From: J Smith <dark(dot)panda+lists(at)gmail(dot)com>
To: Andres Freund <andres(at)2ndquadrant(dot)com>
Cc: pgsql-hackers(at)postgresql(dot)org
Subject: Re: Errors on missing pg_subtrans/ files with 9.3
Date: 2013-11-12 18:45:01
Message-ID: CADFUPgdU62AgYisfFci9CJA1u15mpEtqZE2D375HrjGzp0VEdw@mail.gmail.com
Views: Raw Message | Whole Thread | Download mbox | Resend email
Lists: pgsql-hackers

On Tue, Nov 12, 2013 at 11:55 AM, Andres Freund <andres(at)2ndquadrant(dot)com> wrote:
> Hi,
>
> On 2013-11-12 11:46:19 -0500, J Smith wrote:
>> > * Does SELECT count(*) FROM pg_prepared_xacts; return 0?
>>
>> Yes it does.
>
> Could you show the output? Do you actually use prepared xacts actively?

jay:dev(at)jagger=# select * from pg_prepared_xacts;
transaction | gid | prepared | owner | database
-------------+-----+----------+-------+----------
(0 rows)

We don't actively use prepared transactions, no. We use a lot of
prepared statements, but no two-phase committing.

> Do you actively use row level locking?

Not to my knowledge, no. I've enabled statement logging for a little
while so we can get a snapshot of what our average queries look like,
but I'm not seeing any PREPARE TRANSACTION or explicit LOCK
statements.

> Is there high concurrency in that environment? In short, could you describe your database usage a bit?

This particular database is used for an aggregation service. There are
a handful of Hibernate-based Java processes that manipulate and
massage the data from a number of data feeds we receive 24-7 From a
quick grepping of the statement log file we captured the following
over the course of approximately 13 minutes:

167452 SELECTs
72388 UPDATEs
6782 INSERTs
2 DELETEs

> Did you restart the database since getting the errors?

Yes, we've restarted several times.

>> Latest checkpoint's NextXID: 0/5138174
>> Latest checkpoint's NextOID: 3574036
>> Latest checkpoint's NextMultiXactId: 5762623
>> Latest checkpoint's NextMultiOffset: 11956824
>> Latest checkpoint's oldestXID: 1673
>> Latest checkpoint's oldestXID's DB: 1
>> Latest checkpoint's oldestActiveXID: 5138174
>> Latest checkpoint's oldestMultiXid: 1
>
> Interesting. Pretty high multixact usage.
>

Part of our process involves a collecting several records and
aggregating them within a single transaction. There will usually be a
handful of SELECTs to fetch the data, a bit of processing in the Java
backend, then a set of either UPDATEs or INSERTs into two tables to
store the results of the processing or in rarer cases a couple of
DELETEs.
+-------+
__TASK 1__:
Reproduce the part of the mailing list reply that begins with the words containing "We don't actively" and ends with "usage a bit?".
__TASK 2__:
According to the mailing list reply, what service is the database used for?
+-------+
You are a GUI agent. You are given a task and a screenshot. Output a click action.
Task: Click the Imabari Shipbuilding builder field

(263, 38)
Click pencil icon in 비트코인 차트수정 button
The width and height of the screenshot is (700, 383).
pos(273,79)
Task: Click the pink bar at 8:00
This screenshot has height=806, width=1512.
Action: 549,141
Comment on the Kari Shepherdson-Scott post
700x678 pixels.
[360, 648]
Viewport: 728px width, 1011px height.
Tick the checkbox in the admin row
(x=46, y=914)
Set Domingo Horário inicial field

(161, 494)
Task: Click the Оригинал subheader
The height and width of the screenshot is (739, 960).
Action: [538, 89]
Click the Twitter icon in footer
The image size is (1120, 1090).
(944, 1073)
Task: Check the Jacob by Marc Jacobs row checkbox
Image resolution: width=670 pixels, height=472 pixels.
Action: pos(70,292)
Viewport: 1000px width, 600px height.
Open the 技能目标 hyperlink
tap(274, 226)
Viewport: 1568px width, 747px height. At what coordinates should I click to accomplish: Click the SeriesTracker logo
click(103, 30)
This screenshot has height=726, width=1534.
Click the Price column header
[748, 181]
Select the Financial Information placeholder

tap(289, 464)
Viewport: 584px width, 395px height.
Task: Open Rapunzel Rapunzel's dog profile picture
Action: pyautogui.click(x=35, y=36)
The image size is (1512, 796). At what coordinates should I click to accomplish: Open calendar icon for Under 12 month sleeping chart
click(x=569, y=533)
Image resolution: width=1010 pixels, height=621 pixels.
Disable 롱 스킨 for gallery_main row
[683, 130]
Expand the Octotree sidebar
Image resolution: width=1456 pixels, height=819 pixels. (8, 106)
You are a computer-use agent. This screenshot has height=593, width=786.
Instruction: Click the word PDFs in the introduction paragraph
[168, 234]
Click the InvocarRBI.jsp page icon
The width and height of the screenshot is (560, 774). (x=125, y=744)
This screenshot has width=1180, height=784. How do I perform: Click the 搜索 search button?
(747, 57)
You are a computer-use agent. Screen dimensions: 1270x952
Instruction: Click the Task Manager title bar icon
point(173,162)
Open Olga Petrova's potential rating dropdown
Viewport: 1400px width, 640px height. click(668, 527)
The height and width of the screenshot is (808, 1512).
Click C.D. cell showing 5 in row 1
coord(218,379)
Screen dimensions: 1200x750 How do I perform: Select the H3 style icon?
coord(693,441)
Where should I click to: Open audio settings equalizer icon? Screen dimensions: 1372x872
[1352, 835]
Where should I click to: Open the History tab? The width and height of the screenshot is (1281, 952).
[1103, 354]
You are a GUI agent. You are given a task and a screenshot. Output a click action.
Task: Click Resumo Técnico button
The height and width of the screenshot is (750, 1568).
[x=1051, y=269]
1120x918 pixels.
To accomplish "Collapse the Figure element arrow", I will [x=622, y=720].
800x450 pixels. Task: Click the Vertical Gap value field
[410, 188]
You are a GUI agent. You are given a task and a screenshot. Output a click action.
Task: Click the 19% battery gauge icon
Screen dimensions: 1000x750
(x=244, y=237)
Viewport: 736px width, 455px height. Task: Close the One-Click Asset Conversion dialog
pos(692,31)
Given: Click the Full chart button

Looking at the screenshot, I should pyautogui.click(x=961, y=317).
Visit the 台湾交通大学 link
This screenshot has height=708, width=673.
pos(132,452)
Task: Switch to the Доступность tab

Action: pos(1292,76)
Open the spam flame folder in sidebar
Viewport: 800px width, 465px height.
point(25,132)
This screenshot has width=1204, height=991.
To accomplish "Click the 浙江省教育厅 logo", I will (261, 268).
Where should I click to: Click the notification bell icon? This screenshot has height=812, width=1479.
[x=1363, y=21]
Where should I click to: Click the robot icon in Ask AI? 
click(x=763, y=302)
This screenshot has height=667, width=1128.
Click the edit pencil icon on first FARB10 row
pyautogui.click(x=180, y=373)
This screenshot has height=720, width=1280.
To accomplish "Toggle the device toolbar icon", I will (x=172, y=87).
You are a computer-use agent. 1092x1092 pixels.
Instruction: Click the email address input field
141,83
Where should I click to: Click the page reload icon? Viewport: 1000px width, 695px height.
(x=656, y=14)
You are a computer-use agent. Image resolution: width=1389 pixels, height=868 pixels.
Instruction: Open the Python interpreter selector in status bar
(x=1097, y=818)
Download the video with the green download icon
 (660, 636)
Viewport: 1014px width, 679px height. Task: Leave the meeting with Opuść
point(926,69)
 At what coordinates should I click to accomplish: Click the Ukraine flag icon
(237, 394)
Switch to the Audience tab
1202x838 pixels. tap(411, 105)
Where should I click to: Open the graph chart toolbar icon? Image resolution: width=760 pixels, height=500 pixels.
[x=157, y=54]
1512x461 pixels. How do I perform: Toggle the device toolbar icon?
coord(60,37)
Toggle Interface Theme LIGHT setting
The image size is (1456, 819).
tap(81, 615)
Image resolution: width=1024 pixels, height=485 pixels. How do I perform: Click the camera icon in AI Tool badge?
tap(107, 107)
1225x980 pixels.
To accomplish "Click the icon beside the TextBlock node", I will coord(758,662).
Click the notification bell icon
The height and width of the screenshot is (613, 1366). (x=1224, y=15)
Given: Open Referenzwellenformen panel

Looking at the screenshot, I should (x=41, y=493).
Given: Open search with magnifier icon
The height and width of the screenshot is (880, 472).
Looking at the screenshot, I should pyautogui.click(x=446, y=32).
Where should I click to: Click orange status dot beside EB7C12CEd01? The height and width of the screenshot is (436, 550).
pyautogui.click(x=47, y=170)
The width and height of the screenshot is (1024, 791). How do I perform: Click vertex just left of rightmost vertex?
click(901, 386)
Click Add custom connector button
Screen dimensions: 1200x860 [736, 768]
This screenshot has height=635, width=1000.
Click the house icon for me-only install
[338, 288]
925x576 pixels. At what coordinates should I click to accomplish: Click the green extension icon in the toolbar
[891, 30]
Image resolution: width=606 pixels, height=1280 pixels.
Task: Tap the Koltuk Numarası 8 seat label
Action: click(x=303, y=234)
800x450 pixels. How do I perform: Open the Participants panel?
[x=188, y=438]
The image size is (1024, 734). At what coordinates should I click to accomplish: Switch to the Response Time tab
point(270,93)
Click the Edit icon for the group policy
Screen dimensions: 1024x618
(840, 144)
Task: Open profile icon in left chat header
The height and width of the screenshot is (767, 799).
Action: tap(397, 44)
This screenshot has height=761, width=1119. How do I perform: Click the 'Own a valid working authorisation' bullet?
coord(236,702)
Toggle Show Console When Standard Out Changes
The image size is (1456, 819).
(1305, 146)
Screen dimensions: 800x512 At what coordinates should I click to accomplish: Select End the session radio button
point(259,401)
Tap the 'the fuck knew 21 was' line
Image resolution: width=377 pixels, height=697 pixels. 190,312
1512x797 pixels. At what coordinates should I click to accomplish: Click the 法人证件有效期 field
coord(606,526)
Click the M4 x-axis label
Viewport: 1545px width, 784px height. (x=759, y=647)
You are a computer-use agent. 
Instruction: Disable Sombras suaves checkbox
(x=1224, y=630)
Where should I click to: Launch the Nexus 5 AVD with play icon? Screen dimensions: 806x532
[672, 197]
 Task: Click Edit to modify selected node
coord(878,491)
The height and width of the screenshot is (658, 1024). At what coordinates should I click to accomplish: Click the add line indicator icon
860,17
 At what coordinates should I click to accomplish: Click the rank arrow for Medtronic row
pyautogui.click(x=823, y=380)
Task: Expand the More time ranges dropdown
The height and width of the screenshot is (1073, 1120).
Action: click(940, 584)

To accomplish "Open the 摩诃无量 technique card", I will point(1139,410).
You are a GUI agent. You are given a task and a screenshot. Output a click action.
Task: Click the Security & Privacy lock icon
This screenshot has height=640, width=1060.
+-------+
__COMPLETE RESPONSE 1__:
We don't actively use prepared transactions, no. We use a lot of
prepared statements, but no two-phase committing.

> Do you actively use row level locking?

Not to my knowledge, no. I've enabled statement logging for a little
while so we can get a snapshot of what our average queries look like,
but I'm not seeing any PREPARE TRANSACTION or explicit LOCK
statements.

> Is there high concurrency in that environment? In short, could you describe your database usage a bit?

__COMPLETE RESPONSE 2__:
An aggregation service.